Tricking my mother (who has dementia) and bringing her up here to Philadelphia where all of her 5 children are, so that we could take care of her, never felt completely comfortable, though it did feel like a necessity back in May. In many ways Martha, my mother, flourished among us.  After putting her on high potency vitamins and making sure she got, at least, four squares a day, not to mention fantastic fresh ground coffee every morning, she perked up, exhibiting her tendency to be the life of the party, if not always the center of attention.  But  as important as the nutrition was, it appeared that being around her family and all the memories it stirred up, not to mention the eager listeners, was equally important, if not more so.

However, the fact that we had tricked her, though she could not keep the fact of it in her short term memory, (I now recognize) contributed to her daily wishes to go home to Florida. It was a powerful paradox. She was clearly happier and more engaged than she'd been in years and we were collectively ready to take responsibility for her care (we had forgiven all that we could and made room in our hearts and homes for her) and yet she also clearly let us know that she wanted to got back to the life she'd known for the last 17 years in Florida.  It didn't help that her partner, Al, began calling her almost daily, reminding her of his existence, and urging her to come home.  In the 7 years that I have known Al, he has never raised his voice, rarely even disagreed with anything anyone says (he just quietly refuses to answer questions that may bring up strong differences of opinion).  But when he talked to us on the phone he was furious, accusing us of tricking Martha and insisting that we let her return.  

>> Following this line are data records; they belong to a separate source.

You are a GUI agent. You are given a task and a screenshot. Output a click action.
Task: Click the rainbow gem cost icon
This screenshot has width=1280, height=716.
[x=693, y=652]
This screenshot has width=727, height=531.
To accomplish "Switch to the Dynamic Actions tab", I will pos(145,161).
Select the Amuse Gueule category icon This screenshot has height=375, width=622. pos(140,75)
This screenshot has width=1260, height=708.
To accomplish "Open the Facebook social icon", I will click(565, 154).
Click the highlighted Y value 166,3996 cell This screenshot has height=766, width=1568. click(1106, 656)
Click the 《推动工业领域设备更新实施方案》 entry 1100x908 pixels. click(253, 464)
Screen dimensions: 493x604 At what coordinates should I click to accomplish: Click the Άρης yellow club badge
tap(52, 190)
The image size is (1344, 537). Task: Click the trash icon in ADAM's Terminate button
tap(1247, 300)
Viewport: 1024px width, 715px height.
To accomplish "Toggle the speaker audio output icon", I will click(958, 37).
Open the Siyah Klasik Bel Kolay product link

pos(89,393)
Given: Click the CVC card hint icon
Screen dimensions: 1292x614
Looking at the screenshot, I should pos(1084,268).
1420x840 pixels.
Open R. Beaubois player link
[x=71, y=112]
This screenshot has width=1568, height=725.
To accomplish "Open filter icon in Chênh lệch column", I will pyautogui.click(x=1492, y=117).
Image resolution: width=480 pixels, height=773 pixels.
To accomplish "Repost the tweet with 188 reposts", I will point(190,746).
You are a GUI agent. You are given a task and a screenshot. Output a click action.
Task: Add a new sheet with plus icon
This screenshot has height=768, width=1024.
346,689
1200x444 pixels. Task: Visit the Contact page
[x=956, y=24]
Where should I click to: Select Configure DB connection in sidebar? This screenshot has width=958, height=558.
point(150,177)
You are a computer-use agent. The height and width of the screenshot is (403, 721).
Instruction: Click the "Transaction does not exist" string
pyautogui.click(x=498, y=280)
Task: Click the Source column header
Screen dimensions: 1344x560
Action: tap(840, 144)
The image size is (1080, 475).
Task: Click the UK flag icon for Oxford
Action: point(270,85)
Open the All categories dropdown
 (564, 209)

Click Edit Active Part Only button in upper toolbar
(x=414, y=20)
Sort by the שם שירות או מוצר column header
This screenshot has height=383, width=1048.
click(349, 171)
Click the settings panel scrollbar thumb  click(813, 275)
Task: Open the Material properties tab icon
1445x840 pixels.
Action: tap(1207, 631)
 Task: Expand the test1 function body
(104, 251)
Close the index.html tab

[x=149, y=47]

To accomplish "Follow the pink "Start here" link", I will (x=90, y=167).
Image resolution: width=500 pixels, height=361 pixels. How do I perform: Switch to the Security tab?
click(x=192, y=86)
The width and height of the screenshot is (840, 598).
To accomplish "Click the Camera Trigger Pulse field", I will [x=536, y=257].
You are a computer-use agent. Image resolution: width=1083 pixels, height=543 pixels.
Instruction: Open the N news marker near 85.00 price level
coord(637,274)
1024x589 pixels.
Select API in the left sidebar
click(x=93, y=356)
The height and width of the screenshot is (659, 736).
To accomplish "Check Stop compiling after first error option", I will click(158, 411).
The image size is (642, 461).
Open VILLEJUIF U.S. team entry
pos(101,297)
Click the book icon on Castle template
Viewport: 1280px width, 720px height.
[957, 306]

We all felt it, the uncomfortableness of having tricked her and the lost opportunity to see if she could be brought to reason.  Knowing that she could not live anywhere, least of all back in Florida, without live-in, or daily help, we met and discussed the options.  My family had agreed to be the home that Grandma Martha needs, but we also felt that we could not take her until the fall when our middle daughter returned to college.  Cornelia, my youngest sister, agreed to return to Florida with our mother (and her two small boys), to see if Mom would come around to our point of view and come, more or less willingly, up to Philadelphia sometime in late August.

Upon arrival they found that Al, who is 91, had been rushed to the hospital a few days before for heart trouble, and then found that he had pneumonia.  Once he was well enough to leave the hospital, his children deemed it necessary for him to live with one of them.  Trish volunteered, just a few miles away form Mom's little trailer on one of the lovely little bayous the characterize much of coastal Florida. Mom visited Al once in the hospital and once at Trish's, but could not bear to be around him in his condition.  She knew she could not take care of him and though she could not bring herself to even think it, she also couldn't stomach the realization that he could no longer take care of her.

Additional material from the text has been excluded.